**Exercise**
Reproduce the part of the text on quality control of aligned reads that starts at "Here we’ve aligned" and ends at "library strandedness ?", word for word.

++++ Document excerpt

QC on the aligned reads
You can call MultiQC on the STAR output folder to gather a report on the individual alignments.
Here we’ve aligned a single sample, but usually this would cover all your samples.
Task : use multiqc
to generate a QC report on the results of your mapping.
- Evaluate the alignment statistics. Do you consider this to be a good alignment?
- How many unmapped reads are there? Where might this come from, and how would you determine this?
- What could you say about library strandedness ?
script and answers
#!/usr/bin/bash
#SBATCH --job-name=multiqc
#SBATCH --time=00:30:00
#SBATCH --cpus-per-task=1
#SBATCH --mem=1G
#SBATCH -o multiqc_star_Ruhland2016.o
#SBATCH -e multiqc_star_Ruhland2016.e
mkdir -p STAR_MULTIQC_Ruhland2016/
multiqc -o STAR_MULTIQC_Ruhland2016/ STAR_Ruhland2016/
Result :
ADDITIONNAL : STAR 2-Pass
Genome annotations are incomplete, particularly for complex eukaryotes : there are many as-of-yet unannotated splice junctions.
The first pass of STAR can create a splice junction database, containing both known and novel junctions. This splice junction database can, in turn, be used to guide an improved second round of alignment, using a command like:
STAR <1st round options> --sjdbFileChrStartEnd sample_SJ.out.tab
Task : run STAR in this STAR-2pass mode on the same sample as before and evaluate the results.

++++++++
++++ Data for analysis

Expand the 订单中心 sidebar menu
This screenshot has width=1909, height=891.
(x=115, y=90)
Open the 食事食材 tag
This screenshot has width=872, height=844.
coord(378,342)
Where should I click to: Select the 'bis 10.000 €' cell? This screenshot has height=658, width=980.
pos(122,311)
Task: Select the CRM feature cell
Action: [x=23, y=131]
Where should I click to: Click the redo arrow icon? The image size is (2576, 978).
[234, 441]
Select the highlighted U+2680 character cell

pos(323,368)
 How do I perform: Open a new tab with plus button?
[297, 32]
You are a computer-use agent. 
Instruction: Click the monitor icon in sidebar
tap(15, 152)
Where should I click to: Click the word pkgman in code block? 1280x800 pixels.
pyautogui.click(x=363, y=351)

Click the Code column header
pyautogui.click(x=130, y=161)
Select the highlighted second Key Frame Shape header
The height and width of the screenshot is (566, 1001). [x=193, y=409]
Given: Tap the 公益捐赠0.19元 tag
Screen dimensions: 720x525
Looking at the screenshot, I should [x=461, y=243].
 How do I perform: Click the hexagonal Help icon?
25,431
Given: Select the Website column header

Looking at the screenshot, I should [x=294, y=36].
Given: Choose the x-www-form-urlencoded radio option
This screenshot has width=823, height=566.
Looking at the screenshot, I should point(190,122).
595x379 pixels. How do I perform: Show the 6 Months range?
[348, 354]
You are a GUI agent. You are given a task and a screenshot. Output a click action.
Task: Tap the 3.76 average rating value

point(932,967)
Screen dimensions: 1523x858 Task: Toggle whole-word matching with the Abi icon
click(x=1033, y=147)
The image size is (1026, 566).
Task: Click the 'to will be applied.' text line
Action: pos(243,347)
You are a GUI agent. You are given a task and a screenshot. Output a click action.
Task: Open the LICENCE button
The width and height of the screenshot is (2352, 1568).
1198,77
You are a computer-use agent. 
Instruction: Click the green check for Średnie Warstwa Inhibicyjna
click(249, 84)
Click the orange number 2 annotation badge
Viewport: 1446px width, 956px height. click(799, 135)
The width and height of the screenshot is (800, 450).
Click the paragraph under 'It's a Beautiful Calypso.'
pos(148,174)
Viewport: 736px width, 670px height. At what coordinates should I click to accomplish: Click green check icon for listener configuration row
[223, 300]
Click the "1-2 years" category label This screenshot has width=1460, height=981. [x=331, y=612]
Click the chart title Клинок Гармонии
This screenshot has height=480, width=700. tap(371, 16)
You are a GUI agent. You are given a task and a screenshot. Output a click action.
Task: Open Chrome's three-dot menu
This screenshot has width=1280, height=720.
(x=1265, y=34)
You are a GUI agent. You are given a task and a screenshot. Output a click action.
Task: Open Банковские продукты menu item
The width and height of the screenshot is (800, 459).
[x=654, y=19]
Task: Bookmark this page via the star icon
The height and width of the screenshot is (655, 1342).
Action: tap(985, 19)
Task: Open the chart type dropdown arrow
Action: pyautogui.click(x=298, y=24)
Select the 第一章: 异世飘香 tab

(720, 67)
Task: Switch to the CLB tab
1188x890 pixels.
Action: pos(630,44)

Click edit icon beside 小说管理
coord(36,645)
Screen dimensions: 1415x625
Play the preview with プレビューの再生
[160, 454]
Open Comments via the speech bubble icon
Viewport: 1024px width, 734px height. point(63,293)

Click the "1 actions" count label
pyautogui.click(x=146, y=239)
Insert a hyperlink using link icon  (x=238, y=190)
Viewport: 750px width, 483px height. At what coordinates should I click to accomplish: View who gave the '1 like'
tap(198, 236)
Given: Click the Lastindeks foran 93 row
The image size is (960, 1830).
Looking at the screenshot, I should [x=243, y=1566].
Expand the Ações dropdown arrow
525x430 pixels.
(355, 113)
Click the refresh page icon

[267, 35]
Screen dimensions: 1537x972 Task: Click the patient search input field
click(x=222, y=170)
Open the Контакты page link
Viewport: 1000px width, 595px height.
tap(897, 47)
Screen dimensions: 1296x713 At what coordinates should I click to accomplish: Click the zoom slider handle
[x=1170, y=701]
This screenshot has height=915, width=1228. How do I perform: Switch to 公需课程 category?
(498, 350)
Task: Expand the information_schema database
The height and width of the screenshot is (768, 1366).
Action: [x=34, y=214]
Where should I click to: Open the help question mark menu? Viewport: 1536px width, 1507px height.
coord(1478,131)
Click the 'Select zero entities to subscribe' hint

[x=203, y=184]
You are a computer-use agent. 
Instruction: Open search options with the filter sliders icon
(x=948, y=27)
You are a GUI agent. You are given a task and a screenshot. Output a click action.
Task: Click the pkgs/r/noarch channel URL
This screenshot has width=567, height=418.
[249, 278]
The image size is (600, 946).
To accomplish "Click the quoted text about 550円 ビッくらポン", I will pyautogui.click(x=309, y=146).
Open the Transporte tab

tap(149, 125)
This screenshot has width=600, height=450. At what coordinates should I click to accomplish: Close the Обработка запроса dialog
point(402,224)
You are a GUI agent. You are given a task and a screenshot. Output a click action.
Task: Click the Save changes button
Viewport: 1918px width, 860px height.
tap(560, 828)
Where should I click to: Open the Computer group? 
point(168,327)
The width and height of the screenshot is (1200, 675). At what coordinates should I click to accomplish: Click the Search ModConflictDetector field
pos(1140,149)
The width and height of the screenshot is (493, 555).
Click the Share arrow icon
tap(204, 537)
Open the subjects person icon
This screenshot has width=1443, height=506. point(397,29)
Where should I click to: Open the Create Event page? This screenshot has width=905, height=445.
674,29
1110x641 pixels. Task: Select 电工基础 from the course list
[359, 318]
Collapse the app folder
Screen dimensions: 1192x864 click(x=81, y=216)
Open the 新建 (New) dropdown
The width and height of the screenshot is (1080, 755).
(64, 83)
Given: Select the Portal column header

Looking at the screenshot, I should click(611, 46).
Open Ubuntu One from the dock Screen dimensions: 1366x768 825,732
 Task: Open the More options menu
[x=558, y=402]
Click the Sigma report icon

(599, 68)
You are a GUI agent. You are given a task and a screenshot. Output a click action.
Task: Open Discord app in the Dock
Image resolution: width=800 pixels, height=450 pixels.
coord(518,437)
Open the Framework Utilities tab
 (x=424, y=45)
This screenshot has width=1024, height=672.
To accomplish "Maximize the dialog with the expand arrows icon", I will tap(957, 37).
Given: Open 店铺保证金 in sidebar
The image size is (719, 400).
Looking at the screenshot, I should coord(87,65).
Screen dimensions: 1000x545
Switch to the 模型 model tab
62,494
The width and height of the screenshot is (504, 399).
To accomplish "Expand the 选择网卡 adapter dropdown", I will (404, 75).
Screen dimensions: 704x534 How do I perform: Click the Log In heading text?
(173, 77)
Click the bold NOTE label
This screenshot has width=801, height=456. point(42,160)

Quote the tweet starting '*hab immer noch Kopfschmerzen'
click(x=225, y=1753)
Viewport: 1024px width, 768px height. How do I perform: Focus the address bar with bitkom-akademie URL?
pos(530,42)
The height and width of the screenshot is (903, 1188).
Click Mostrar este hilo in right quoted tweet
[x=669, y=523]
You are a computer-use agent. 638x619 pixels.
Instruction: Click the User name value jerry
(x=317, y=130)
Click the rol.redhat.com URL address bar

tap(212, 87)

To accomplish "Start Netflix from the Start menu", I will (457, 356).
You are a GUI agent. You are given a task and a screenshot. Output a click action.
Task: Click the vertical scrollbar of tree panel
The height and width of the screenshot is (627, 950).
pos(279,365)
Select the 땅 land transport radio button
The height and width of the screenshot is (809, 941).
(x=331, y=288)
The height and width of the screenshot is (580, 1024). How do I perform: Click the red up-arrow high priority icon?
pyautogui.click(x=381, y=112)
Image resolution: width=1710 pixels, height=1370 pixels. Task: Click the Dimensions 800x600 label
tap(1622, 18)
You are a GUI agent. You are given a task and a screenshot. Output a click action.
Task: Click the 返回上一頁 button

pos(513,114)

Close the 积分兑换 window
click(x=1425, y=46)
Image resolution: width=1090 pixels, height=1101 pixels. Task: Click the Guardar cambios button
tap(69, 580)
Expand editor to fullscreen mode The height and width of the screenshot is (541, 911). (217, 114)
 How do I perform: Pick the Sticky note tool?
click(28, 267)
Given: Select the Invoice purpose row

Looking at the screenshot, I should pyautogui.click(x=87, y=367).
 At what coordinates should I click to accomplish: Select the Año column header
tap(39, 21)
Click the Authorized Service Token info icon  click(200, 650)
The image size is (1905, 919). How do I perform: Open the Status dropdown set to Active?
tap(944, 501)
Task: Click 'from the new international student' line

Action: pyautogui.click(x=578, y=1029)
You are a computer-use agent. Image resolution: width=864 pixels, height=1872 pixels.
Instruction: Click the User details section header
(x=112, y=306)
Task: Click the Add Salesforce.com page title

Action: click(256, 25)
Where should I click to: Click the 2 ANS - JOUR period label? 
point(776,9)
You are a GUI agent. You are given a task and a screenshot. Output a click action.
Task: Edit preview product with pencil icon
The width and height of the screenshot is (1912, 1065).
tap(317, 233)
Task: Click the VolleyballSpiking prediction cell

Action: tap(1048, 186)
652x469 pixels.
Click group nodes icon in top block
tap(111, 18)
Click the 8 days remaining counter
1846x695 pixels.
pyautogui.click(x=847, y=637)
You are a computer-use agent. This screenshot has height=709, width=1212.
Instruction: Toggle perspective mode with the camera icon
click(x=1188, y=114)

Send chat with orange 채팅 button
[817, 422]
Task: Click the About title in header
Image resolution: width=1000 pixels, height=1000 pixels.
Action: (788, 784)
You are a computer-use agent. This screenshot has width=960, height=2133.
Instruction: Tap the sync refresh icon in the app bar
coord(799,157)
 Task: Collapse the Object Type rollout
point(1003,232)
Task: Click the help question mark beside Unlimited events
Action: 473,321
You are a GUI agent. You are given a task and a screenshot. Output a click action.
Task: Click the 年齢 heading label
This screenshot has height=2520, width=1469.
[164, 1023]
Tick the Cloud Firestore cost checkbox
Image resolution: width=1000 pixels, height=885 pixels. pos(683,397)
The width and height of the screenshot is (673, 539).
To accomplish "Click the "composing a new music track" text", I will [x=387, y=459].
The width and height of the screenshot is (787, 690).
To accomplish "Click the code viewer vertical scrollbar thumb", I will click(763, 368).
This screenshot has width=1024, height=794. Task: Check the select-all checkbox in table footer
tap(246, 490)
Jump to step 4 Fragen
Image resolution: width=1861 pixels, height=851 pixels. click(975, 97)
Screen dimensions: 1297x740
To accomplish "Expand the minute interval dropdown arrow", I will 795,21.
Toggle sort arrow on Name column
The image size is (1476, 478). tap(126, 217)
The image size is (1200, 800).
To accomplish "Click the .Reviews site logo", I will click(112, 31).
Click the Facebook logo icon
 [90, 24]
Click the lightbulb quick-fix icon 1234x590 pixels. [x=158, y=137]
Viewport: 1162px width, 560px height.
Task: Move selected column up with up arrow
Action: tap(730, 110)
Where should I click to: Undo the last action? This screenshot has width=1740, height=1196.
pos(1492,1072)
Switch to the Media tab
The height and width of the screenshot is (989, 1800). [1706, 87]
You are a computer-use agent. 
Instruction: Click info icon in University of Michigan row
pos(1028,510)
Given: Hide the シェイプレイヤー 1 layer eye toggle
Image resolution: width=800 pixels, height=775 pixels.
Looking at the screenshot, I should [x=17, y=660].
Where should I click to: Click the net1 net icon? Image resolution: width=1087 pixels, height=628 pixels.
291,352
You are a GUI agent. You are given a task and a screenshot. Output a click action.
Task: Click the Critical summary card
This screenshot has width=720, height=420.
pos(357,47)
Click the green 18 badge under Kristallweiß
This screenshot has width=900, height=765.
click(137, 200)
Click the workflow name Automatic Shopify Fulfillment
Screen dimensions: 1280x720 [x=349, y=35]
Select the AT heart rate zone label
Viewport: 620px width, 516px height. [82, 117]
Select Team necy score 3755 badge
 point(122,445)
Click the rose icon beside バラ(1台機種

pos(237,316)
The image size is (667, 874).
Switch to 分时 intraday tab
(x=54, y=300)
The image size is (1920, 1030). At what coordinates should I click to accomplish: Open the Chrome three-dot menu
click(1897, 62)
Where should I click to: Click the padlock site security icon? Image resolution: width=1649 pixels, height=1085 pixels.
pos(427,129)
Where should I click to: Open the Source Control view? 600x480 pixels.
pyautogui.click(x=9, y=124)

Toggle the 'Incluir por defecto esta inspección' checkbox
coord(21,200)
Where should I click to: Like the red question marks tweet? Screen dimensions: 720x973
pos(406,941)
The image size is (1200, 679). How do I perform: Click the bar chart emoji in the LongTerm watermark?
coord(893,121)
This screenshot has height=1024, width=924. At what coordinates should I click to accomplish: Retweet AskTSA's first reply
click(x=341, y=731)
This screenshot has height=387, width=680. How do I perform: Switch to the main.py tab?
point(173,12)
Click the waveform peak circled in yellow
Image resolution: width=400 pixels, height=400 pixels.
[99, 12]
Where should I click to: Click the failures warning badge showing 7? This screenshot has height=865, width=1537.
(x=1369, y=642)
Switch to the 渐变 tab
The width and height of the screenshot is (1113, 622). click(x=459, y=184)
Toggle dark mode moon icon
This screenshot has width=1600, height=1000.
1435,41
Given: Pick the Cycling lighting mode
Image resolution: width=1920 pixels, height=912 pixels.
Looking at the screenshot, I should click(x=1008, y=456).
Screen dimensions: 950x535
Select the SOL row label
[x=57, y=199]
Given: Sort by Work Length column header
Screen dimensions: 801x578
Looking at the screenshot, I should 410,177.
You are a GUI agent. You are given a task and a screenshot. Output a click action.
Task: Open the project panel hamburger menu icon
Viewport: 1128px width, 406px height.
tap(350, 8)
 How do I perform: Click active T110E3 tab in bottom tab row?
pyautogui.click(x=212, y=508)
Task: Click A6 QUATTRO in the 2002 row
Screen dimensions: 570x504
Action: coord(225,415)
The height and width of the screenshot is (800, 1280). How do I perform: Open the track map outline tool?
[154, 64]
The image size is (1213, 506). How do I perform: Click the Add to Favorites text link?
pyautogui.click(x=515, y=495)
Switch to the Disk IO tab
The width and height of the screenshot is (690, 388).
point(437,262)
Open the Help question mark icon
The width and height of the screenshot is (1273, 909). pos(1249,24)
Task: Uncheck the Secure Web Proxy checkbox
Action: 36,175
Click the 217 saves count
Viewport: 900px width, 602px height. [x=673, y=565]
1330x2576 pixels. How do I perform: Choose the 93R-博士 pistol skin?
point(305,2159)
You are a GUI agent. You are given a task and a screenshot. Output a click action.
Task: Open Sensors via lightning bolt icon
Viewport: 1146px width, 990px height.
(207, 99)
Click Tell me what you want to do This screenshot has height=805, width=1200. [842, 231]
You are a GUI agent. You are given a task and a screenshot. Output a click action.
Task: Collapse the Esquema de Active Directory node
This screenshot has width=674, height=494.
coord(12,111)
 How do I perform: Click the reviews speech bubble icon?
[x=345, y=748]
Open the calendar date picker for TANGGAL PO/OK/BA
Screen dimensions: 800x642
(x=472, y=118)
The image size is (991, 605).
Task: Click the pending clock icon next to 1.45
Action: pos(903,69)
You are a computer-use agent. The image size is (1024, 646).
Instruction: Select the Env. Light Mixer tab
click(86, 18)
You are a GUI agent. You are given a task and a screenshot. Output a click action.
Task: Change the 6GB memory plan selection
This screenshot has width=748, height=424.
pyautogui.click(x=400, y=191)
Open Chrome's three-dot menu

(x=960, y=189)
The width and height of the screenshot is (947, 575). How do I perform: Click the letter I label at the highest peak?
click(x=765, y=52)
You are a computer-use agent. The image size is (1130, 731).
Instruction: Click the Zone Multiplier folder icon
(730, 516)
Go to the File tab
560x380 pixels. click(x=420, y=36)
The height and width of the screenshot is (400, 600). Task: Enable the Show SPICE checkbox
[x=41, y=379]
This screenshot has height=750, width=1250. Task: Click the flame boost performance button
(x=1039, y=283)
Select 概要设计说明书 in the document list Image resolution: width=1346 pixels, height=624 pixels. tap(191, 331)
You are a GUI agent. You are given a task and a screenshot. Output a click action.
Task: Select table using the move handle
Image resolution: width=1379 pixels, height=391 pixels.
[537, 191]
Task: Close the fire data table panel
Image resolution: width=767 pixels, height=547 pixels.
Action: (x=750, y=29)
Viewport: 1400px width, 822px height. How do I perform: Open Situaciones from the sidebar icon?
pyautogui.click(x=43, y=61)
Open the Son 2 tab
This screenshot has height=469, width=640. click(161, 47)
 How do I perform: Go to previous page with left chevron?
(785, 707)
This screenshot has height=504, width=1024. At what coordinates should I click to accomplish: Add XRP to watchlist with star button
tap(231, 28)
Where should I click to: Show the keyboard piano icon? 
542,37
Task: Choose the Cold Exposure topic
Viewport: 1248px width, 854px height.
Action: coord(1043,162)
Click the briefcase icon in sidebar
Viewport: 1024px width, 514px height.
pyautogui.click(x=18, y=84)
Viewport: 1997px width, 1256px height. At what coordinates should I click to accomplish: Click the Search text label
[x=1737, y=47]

++++++++

**Response area**
Here we’ve aligned a single sample, but usually this would cover all your samples.
Task : use multiqc
to generate a QC report on the results of your mapping.
- Evaluate the alignment statistics. Do you consider this to be a good alignment?
- How many unmapped reads are there? Where might this come from, and how would you determine this?
- What could you say about library strandedness ?